A while back, we went into detail about how HBO has managed to fend off stiff competition from both its cable rivals and the new streaming giants. Nowhere is that more obvious than in the list of shows it’s produced since the turn of the millennium, a non-stop parade of greats that has forced everyone else to seriously rethink their approach to programming. When we stopped to look at the best of HBO’s best, it’s encouraging to see how many are recent additions, further proof that nobody is sitting on their laurels and reading old reviews of The Sopranos and The Wire.
Narrowing the list down to a top ten was no easy task, with so many beloved shows just missing out. If True Detective hadn’t had such a calamitous second season, it would definitely be here.

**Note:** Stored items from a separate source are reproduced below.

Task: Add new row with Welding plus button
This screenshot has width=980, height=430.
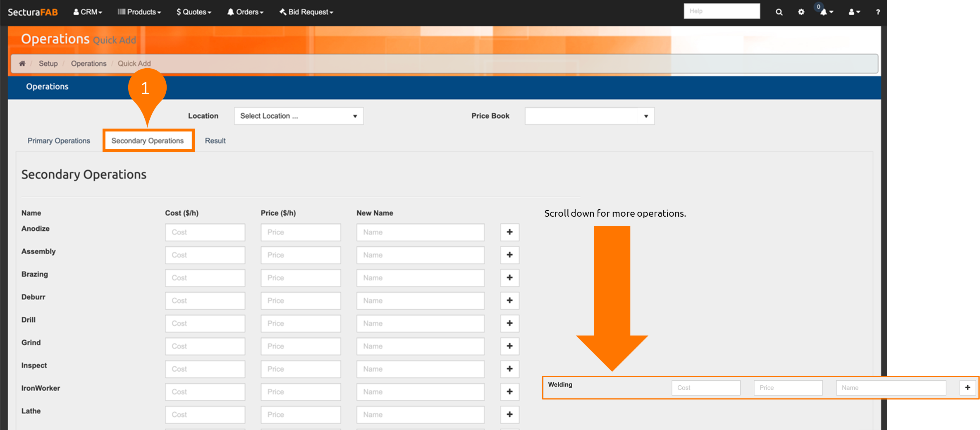Action: tap(967, 387)
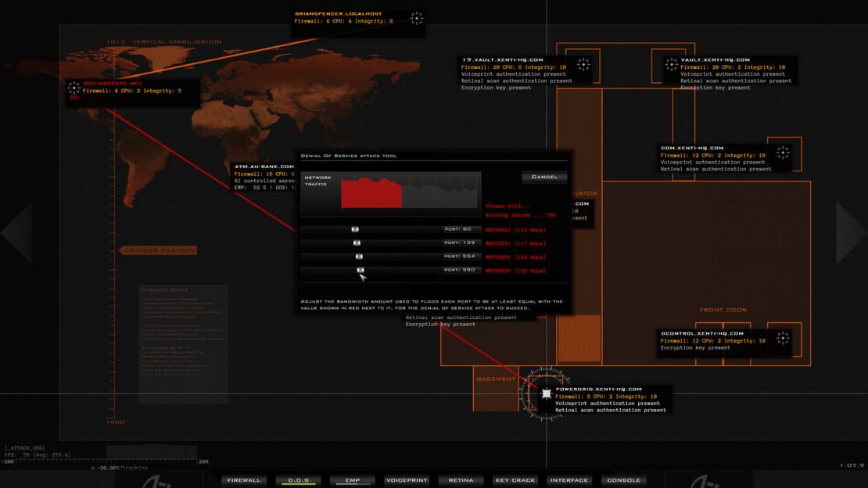Open the Firewall attack tool

click(243, 480)
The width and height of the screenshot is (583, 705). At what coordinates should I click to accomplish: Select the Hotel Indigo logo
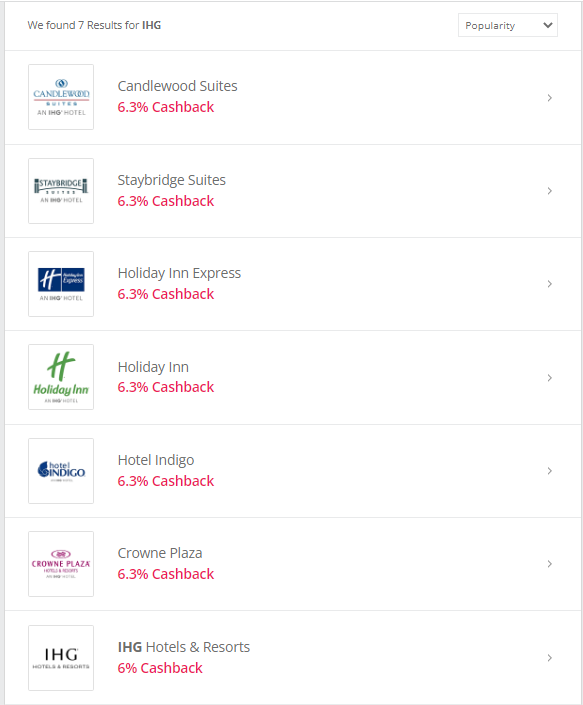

Six Feet Under, Silicon Valley, The Jinx, Barry, The Night Of and Show Me A Hero were all teetering just on the outer reaches, the last three presenting a particularly agonising Sophie’s choice that might take a few years of therapy to get over.
BOARDWALK EMPIRE – Sometimes it feels as if Nucky Thompson and his crew of Irish American ne’er-do-wells are TV’s forgotten men. Boardwalk Empire has never earned the same kind of reverence as The Sopranos or Breaking Bad, maybe because Nucky was just that bit easier to despise than Tony Soprano or Walter White or maybe because the show was fond of killing off its more likeable characters. Still, it’s a thoroughly grand epic, a unique crime show that delves deeply into how this ultraviolent world destroys indiscriminately, forcing everyone in its sphere to play by its rules and then killing them for even trying. While Michael Shannon, Kelly McDonald, Bobby Cannavale and Steve Buscemi are as amazing as ever, a considerable percentage of the cast deliver performances above and beyond anything they’ve done before or since, especially Gretchen Mol and Jack Huston.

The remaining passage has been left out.